Quindi le launeddas possono essere uno strumento che guarda al futuro…
Me lo auguro ma per farlo è necessario tanto studio. E’ necessario mettere il sedere sulla sedia e passare ore a studiare. Molti credo di potersi improvvisare, e così le launeddas sono destinate a morire. Nell’ambito internazionale la gente capisce la loro importanza perché non è cretina: già da come cammini capiscono se sai suonare o meno. Sto lavorando anche ad un progetto con alcuni amici per realizzare un ballo sardo con l’orchestra. I musicisti classici di una volta non volevano neppure avvicinarsi alle launeddas in quanto erano considerate lo strumento dei proletari e dei poveri, e questo è stato un peccato perché avrebbero potuto fare cose straordinarie. Ho ascoltato le launeddas con l’orchestra in giro di recente ma si trattava di suoni artefatti, noi invece lo faremo con un’orchestra reale con launeddas, flauti, clarini, sassofoni violini. Il brano “A Sant’Efisio”, ad esempio è stato già armonizzato da un docente del conservatorio che l’ha proposta con l’orchestra degli allievi e la banda di Sesto. C’è anche altra musica scritta da me ed armonizzata in modo orchestrale. Insomma ci sono buone idee per far crescere le launeddas.
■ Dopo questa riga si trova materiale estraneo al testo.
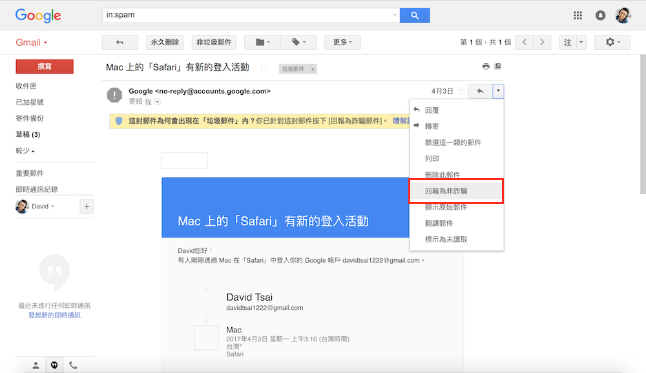Remove the 垃圾郵件 label with its x
Viewport: 646px width, 373px height.
[x=313, y=69]
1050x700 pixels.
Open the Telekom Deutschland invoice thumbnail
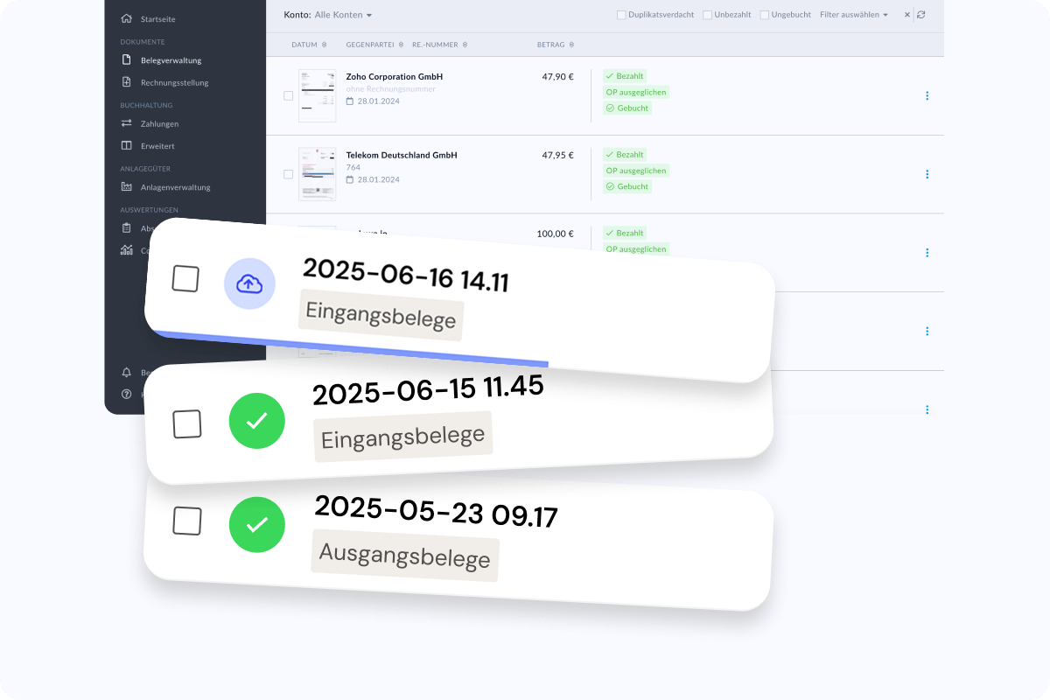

Luigi Lai - S'Arreppiccu (Autoprodotto, 2017)
Pubblicato originariamente nel 2003, e di recente ristampato in una nuova e più curata veste grafica, “S’Arreppiccu” è uno dei capisaldi della discografia di Luigi Lai, non solo per la qualità intrinseca che contraddistingue questa opera, ma per il pregio di presentare la fusione tra launeddas e coro a tenores, espressioni tipiche di aree diverse culturalmente e geograficamente separate della Sardegna. Laddove, infatti, il policalamo ad ancia battente è diffuso soprattutto nella parte meridionale dell’isola ed utilizzato in occasioni civili e religiose o come accompagnamento per la danza, il canto a tenores è tipico dell’area barbaricina, ed è una delle forme polivocali più antiche e caratteristiche del Mediterraneo. Dall’incontro tra le launeddas di Luigi Lai e il coro Su Dillu, composto da tre ragazzi di San Vito, ha preso vita questo album che raccoglie tredici brani originali, nei quali il caratteristico timbro gutturale dei tenores scandisce la ritmica mentre la parte melodica è affidata alle canne, dando vita ad un affresco armonico di grande effetto e potenza evocativa. Aperto dai brani da ballo “Su ballu ‘e prazza” e “Fiorassiu in la (danza)”, il disco entra nel vivo con lungo solo “Fiorassiu Froriu” una perla di eleganza compositiva ed esecutiva. Si prosegue con la ninna nanna “Riposa pippiu”, la title-track “S’arrepppiccu” e “Bi-ram-bim-bo” ma è con i quindici minuti del solo di launeddas “Punto d’organo in Fa#” che si tocca il vertice dell’album. Se “Goccius a Santu Idiu” rappresenta un esempio di composizione religiosa, la successiva “Nodas fuori scala” è un altro esempio della incredibile ricchezza di Luigi Lai come compositore in grado di spostare sempre più avanti i confini della ricerca musicale. “Bianca columba” e “A sa bittesa”, ci conducono verso il finale in cui brillano “Ballu Seriu” con Totore Chessa ospite al violino e “Accompagnamento religioso” che chiude un disco di raro fascino, finalmente tornato disponibile dopo diversi anni.